JOB: Please copy out the listing between the lines holding "Task: Click The Tech Outlook watermark logo" and "Check the select-all", inclusive, reproducing each line unchanged and including nothing beyond that range.

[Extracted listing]

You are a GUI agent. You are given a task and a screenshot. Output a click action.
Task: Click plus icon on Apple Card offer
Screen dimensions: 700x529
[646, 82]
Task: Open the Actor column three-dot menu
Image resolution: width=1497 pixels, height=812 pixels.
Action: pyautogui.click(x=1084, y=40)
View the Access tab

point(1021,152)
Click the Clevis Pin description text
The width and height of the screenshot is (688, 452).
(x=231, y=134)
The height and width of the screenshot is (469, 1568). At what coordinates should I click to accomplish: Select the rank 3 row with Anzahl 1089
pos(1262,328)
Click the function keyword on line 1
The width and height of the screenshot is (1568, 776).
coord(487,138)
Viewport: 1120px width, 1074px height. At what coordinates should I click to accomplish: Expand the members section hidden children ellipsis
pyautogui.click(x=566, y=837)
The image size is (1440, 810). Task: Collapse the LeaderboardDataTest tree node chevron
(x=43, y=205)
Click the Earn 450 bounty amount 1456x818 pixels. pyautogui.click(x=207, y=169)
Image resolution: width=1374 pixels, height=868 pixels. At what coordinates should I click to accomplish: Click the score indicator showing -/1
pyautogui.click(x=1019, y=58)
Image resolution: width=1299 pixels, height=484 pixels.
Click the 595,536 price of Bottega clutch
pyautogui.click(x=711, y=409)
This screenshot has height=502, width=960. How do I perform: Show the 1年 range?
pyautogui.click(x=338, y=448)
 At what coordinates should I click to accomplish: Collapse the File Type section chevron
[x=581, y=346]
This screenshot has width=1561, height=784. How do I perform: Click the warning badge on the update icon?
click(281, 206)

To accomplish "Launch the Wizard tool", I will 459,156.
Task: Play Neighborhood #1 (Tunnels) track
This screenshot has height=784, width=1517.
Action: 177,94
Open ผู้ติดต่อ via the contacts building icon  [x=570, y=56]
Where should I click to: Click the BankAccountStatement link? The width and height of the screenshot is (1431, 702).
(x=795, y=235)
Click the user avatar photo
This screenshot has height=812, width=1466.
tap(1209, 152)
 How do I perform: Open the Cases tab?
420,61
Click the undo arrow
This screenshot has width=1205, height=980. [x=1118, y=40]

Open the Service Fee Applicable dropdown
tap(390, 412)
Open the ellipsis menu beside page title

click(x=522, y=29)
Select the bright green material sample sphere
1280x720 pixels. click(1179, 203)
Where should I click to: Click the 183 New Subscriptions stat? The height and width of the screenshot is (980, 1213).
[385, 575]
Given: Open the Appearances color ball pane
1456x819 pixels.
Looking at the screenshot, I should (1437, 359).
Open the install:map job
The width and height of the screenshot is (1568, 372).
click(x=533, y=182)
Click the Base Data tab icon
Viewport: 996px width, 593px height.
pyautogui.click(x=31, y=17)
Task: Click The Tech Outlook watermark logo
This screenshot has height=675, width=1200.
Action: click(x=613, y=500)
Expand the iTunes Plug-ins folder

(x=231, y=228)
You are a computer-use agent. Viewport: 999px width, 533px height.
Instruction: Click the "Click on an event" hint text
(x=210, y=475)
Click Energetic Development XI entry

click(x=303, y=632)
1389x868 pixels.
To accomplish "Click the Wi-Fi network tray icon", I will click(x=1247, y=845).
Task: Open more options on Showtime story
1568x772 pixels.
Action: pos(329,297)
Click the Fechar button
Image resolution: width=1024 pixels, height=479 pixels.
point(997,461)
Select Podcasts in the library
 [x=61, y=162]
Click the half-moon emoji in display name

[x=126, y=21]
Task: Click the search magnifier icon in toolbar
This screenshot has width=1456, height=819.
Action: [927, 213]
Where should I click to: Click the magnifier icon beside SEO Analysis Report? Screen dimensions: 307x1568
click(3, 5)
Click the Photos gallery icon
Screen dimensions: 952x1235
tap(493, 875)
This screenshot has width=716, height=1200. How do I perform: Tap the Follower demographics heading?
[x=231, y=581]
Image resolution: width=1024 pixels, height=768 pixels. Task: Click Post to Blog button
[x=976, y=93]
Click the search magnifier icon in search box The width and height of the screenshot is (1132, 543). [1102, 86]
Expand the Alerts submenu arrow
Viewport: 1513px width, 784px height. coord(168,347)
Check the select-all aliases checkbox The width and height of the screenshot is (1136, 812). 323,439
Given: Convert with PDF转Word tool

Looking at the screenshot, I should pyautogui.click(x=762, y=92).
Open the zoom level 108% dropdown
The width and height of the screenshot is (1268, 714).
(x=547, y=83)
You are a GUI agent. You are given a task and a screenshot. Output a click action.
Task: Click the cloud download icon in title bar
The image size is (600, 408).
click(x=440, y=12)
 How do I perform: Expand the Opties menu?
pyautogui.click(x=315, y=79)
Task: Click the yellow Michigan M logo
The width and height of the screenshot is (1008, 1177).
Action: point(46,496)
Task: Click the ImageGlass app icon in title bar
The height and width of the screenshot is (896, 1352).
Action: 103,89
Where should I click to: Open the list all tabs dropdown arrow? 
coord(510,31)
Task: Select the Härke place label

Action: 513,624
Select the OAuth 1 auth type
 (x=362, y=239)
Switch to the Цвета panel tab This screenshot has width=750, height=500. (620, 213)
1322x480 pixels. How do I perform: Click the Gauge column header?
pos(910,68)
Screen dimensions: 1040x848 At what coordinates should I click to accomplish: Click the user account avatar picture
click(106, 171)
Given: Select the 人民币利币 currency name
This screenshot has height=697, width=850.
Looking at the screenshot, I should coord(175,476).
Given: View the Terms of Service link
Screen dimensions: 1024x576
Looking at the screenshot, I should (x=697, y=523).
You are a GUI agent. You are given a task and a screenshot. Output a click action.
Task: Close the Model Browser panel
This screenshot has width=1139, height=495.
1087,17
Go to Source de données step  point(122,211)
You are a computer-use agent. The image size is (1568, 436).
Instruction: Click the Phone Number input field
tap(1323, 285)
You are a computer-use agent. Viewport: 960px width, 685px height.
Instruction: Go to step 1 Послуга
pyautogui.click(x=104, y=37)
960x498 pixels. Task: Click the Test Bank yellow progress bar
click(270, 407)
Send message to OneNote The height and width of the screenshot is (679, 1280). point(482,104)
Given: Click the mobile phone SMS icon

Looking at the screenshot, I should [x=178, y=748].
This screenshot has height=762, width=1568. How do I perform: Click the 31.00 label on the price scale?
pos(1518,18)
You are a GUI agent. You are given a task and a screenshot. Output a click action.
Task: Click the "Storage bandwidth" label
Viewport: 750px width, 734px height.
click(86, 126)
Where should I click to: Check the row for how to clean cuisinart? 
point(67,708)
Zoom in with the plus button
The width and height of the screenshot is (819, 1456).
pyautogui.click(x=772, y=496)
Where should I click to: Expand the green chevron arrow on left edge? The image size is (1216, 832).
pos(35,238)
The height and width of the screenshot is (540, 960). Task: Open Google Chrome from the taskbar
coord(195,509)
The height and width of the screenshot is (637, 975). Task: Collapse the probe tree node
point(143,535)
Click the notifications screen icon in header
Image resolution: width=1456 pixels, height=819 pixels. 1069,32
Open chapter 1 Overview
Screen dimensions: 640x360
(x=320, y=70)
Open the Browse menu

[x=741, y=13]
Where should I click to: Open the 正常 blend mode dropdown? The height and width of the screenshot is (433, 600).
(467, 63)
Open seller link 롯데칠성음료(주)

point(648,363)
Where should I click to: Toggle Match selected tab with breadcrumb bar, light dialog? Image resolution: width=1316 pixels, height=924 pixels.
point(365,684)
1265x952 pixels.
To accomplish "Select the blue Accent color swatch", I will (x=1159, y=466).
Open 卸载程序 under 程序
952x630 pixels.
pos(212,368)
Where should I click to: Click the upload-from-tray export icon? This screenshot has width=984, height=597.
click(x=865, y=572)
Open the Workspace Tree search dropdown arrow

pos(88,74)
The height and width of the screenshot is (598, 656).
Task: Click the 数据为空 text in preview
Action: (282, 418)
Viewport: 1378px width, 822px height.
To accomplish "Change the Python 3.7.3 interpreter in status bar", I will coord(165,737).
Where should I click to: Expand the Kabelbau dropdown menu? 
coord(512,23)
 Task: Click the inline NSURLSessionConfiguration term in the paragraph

TASK SOLUTION:
Task: Click The Tech Outlook watermark logo
This screenshot has height=675, width=1200.
Action: click(x=613, y=500)
Expand the iTunes Plug-ins folder

(x=231, y=228)
You are a computer-use agent. Viewport: 999px width, 533px height.
Instruction: Click the "Click on an event" hint text
(x=210, y=475)
Click Energetic Development XI entry

click(x=303, y=632)
1389x868 pixels.
To accomplish "Click the Wi-Fi network tray icon", I will click(x=1247, y=845).
Task: Open more options on Showtime story
1568x772 pixels.
Action: pos(329,297)
Click the Fechar button
Image resolution: width=1024 pixels, height=479 pixels.
point(997,461)
Select Podcasts in the library
 [x=61, y=162]
Click the half-moon emoji in display name

[x=126, y=21]
Task: Click the search magnifier icon in toolbar
This screenshot has width=1456, height=819.
Action: [927, 213]
Where should I click to: Click the magnifier icon beside SEO Analysis Report? Screen dimensions: 307x1568
click(3, 5)
Click the Photos gallery icon
Screen dimensions: 952x1235
tap(493, 875)
This screenshot has width=716, height=1200. How do I perform: Tap the Follower demographics heading?
[x=231, y=581]
Image resolution: width=1024 pixels, height=768 pixels. Task: Click Post to Blog button
[x=976, y=93]
Click the search magnifier icon in search box The width and height of the screenshot is (1132, 543). [1102, 86]
Expand the Alerts submenu arrow
Viewport: 1513px width, 784px height. coord(168,347)
Check the select-all aliases checkbox The width and height of the screenshot is (1136, 812). 323,439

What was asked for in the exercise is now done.